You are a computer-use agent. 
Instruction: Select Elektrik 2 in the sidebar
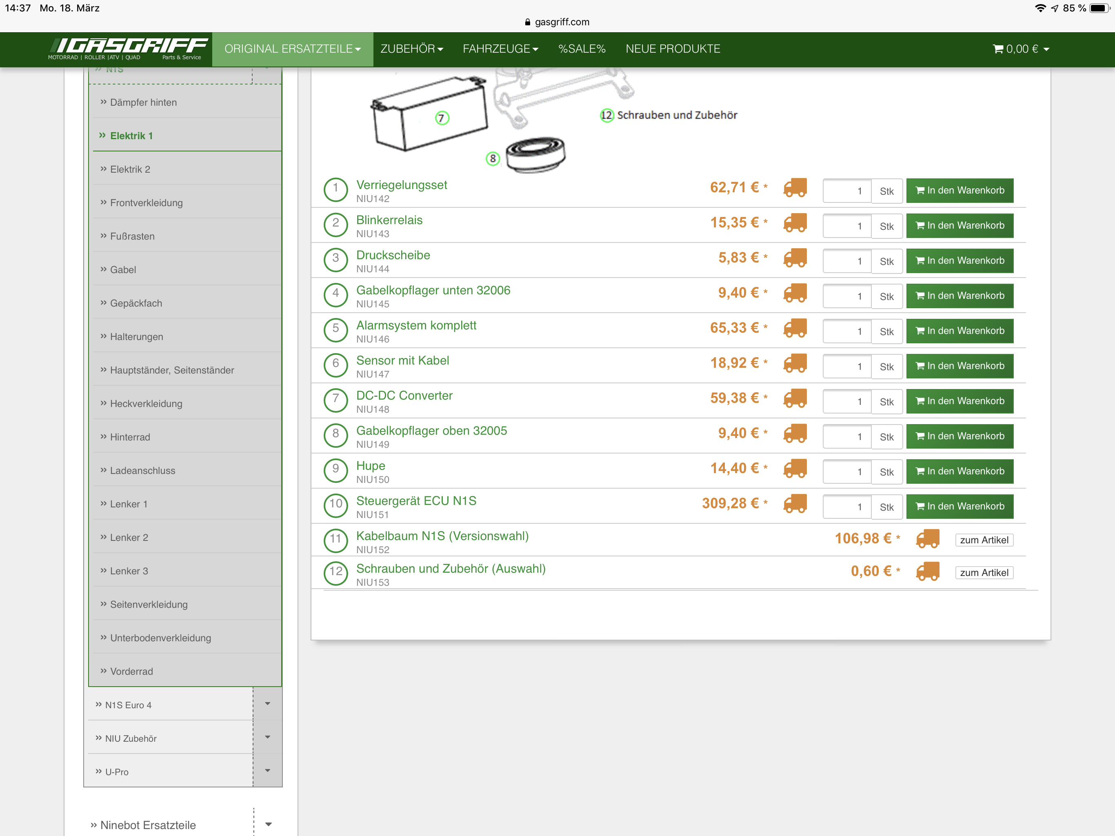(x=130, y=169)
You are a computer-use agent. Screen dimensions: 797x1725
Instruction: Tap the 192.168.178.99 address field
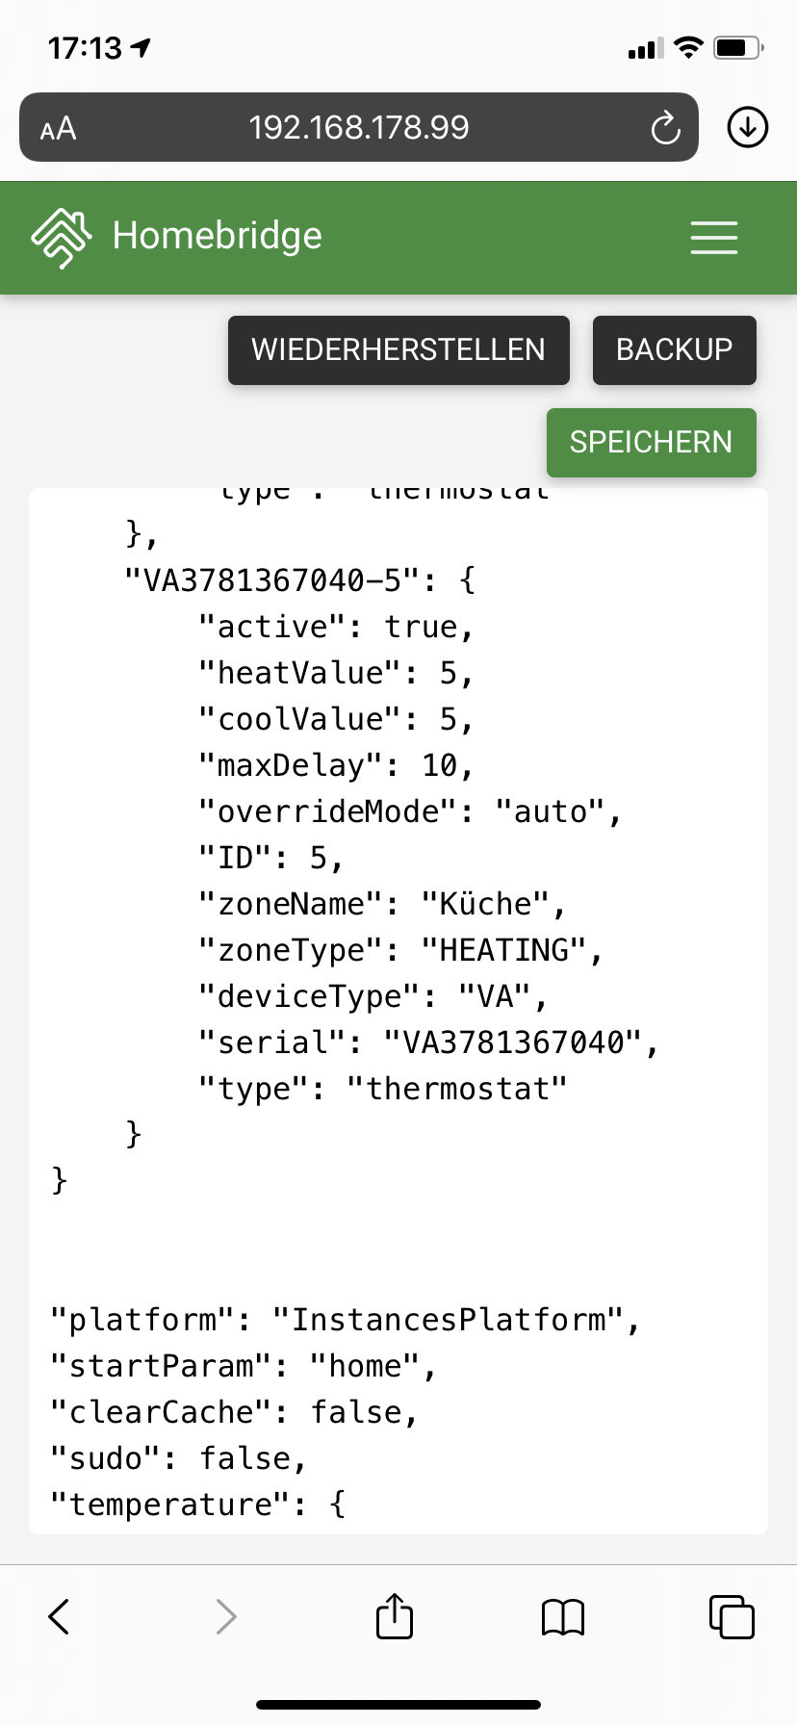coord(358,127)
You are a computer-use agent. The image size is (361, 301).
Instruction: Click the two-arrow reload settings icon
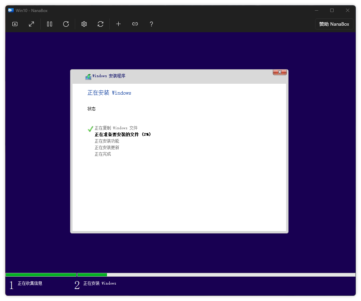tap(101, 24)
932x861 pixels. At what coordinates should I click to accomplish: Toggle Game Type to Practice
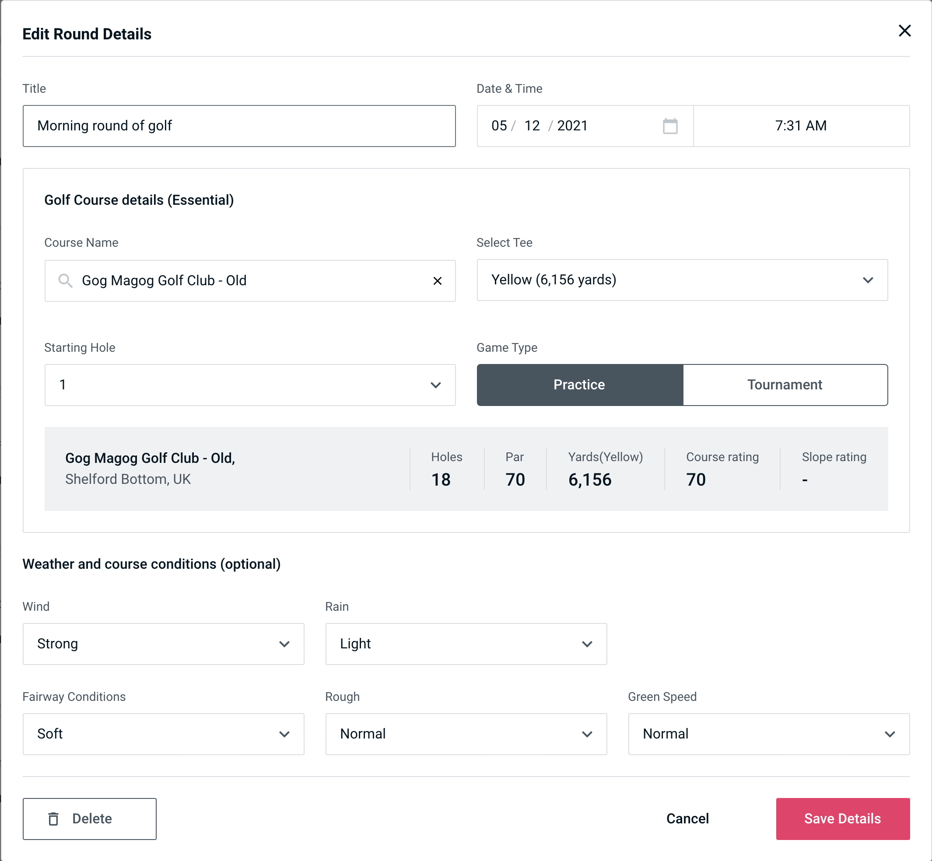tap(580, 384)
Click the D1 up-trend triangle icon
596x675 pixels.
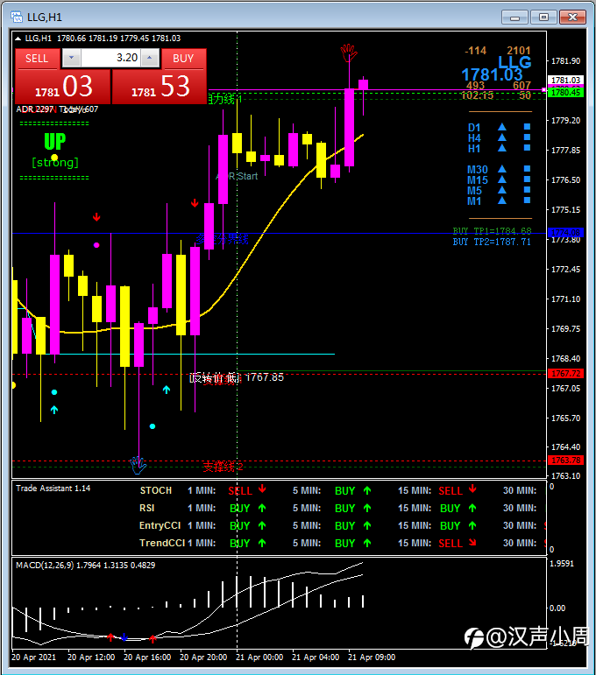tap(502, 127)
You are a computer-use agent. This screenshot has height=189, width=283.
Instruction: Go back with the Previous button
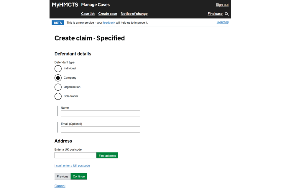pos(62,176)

----

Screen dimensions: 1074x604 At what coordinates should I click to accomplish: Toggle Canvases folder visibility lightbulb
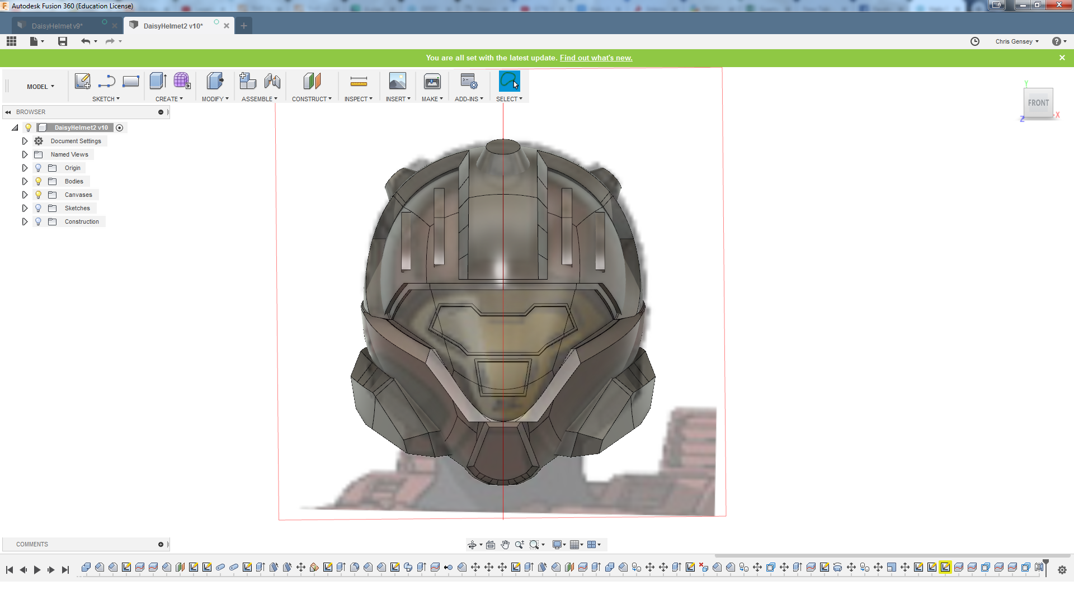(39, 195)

----

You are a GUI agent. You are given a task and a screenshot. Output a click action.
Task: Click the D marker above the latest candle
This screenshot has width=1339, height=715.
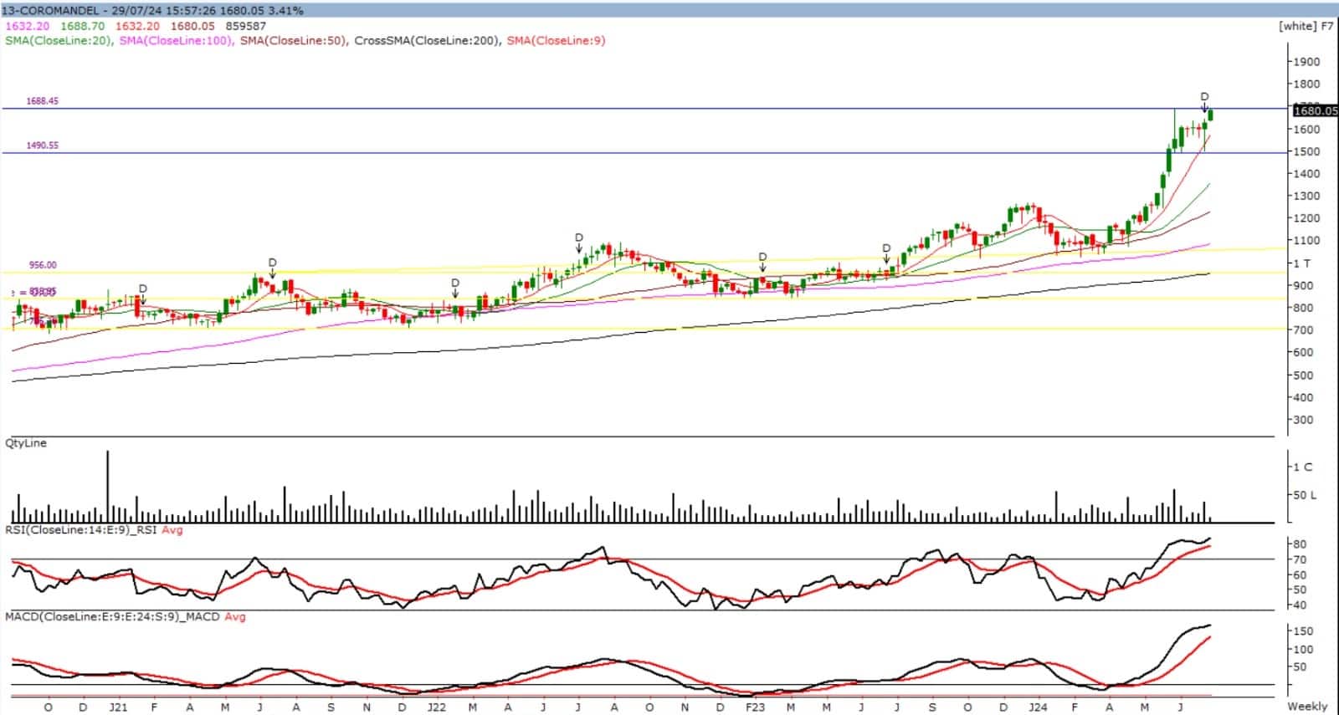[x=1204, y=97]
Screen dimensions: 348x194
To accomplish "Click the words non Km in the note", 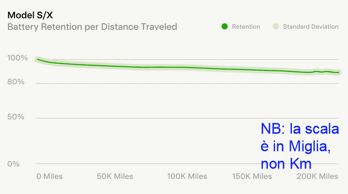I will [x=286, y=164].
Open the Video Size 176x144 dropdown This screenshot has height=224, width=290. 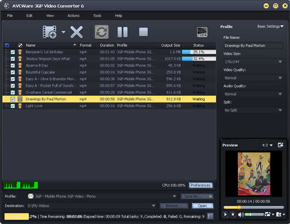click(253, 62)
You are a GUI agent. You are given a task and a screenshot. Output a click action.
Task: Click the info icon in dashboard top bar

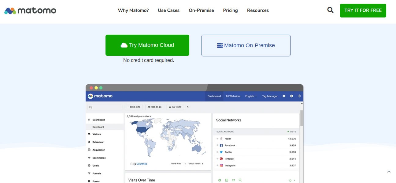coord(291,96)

----

▶ **Directions**:
Transcribe without alteration all of the lines in the entries above, from the line containing "932x861 pixels. At" down through the line containing "pos(62,176)", both included. Omit the pictures from your transcription.

▶ **Correct response**:
932x861 pixels. At what coordinates should I click to accomplish: Toggle Game Type to Practice
tap(580, 384)
Click the D1 up-trend triangle icon
596x675 pixels.
tap(502, 127)
You are a computer-use agent. This screenshot has height=189, width=283.
Instruction: Go back with the Previous button
pos(62,176)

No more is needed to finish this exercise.